━━ DATASET RECORDS

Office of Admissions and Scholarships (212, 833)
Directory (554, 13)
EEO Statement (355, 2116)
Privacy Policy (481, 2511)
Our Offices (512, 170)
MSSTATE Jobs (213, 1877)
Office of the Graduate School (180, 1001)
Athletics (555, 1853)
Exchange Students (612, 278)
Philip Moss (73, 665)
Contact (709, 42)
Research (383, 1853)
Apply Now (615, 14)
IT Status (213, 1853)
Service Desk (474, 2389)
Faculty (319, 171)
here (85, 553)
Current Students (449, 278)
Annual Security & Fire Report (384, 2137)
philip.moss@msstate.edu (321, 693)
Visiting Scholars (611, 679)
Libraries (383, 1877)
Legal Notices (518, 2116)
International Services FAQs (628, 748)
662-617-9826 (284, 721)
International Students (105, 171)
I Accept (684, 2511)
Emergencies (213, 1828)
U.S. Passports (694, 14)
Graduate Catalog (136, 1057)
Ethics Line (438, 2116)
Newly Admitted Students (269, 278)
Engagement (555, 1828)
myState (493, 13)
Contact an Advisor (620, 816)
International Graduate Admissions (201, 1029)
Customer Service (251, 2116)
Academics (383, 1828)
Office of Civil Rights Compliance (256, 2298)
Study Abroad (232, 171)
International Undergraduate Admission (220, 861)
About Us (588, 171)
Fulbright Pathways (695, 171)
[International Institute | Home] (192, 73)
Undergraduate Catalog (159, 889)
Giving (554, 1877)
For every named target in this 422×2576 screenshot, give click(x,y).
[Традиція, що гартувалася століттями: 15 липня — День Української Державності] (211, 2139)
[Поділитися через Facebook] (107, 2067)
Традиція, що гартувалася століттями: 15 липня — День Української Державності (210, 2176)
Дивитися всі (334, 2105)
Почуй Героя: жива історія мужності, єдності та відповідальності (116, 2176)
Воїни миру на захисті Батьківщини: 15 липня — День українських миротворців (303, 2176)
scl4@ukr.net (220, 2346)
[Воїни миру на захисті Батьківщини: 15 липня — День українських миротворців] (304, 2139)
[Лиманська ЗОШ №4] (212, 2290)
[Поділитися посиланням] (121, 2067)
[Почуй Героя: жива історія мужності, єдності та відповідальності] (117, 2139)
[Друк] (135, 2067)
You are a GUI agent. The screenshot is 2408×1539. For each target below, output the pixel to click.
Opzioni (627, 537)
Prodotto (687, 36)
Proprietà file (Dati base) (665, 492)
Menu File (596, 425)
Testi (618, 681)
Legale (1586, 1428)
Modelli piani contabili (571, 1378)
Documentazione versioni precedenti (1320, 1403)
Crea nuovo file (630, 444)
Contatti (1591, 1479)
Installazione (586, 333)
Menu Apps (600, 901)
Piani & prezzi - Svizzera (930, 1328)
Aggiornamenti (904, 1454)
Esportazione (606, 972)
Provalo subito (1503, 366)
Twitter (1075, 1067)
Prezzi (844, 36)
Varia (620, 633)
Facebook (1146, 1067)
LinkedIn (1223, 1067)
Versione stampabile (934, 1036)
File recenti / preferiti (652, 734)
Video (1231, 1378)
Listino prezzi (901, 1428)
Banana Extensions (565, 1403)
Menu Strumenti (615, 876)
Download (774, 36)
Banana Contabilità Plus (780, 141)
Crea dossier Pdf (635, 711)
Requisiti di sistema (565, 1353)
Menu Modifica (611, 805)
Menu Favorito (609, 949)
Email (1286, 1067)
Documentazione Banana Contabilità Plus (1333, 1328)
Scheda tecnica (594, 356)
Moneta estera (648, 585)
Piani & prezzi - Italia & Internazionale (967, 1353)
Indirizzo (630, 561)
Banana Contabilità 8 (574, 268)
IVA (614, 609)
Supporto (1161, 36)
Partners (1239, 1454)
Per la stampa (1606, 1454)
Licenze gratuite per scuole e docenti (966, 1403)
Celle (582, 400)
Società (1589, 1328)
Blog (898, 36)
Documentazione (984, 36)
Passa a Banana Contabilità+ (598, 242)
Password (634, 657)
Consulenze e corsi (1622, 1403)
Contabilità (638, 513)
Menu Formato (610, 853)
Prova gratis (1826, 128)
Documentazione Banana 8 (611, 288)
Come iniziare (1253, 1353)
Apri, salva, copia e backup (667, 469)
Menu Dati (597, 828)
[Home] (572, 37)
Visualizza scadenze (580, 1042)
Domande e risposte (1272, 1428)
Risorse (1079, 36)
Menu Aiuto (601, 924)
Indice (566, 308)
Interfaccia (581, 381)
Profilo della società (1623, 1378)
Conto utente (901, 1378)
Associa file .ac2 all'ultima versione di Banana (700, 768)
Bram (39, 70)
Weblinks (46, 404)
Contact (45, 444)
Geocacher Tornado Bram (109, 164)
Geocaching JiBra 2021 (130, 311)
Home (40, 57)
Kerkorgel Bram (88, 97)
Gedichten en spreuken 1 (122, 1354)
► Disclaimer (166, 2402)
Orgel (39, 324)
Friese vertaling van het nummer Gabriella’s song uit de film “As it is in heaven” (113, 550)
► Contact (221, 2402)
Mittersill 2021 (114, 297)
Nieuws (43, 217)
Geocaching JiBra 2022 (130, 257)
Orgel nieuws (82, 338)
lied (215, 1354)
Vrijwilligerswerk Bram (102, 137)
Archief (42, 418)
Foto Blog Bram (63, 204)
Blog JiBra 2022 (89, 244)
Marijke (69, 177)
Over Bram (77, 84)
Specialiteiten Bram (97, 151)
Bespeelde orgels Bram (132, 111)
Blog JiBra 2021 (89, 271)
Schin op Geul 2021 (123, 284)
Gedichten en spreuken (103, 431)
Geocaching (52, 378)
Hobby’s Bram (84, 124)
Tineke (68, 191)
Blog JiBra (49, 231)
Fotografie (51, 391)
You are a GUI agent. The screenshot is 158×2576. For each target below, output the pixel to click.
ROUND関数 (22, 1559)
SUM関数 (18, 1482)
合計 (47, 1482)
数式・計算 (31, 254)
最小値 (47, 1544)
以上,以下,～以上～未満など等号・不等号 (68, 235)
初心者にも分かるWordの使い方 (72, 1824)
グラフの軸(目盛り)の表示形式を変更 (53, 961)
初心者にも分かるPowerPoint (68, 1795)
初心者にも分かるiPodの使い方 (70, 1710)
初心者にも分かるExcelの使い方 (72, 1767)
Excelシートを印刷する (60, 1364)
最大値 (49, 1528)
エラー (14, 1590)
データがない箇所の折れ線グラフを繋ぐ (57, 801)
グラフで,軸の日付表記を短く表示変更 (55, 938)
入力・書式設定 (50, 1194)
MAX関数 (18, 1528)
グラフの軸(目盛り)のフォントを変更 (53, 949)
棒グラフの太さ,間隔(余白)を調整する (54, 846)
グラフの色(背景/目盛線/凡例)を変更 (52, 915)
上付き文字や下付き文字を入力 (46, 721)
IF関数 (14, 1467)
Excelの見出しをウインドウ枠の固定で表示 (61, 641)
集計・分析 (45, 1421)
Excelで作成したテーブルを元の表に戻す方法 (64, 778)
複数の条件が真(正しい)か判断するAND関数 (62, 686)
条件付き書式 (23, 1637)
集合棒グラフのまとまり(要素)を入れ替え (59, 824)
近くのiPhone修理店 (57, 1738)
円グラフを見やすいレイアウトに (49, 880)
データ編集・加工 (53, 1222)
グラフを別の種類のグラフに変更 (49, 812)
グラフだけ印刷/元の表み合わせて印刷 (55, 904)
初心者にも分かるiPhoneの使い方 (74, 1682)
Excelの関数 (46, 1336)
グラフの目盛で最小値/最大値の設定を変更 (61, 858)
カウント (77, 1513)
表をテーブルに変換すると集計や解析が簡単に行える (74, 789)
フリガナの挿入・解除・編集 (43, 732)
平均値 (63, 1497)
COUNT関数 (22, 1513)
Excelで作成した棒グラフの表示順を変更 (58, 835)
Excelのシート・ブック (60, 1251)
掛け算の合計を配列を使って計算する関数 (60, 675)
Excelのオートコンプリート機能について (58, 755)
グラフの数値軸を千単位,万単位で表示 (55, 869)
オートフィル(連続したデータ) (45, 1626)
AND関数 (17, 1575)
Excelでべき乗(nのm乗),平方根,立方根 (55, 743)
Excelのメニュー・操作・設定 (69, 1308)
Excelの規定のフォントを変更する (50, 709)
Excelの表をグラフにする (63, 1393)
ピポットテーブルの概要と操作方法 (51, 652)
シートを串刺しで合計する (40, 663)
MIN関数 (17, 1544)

━━━━

§ TASK
Starting at the top of the data above, repeat every line exactly until the line containing "Current Students (449, 278)" has been given, then stop.

§ SOLUTION BELOW
Office of Admissions and Scholarships (212, 833)
Directory (554, 13)
EEO Statement (355, 2116)
Privacy Policy (481, 2511)
Our Offices (512, 170)
MSSTATE Jobs (213, 1877)
Office of the Graduate School (180, 1001)
Athletics (555, 1853)
Exchange Students (612, 278)
Philip Moss (73, 665)
Contact (709, 42)
Research (383, 1853)
Apply Now (615, 14)
IT Status (213, 1853)
Service Desk (474, 2389)
Faculty (319, 171)
here (85, 553)
Current Students (449, 278)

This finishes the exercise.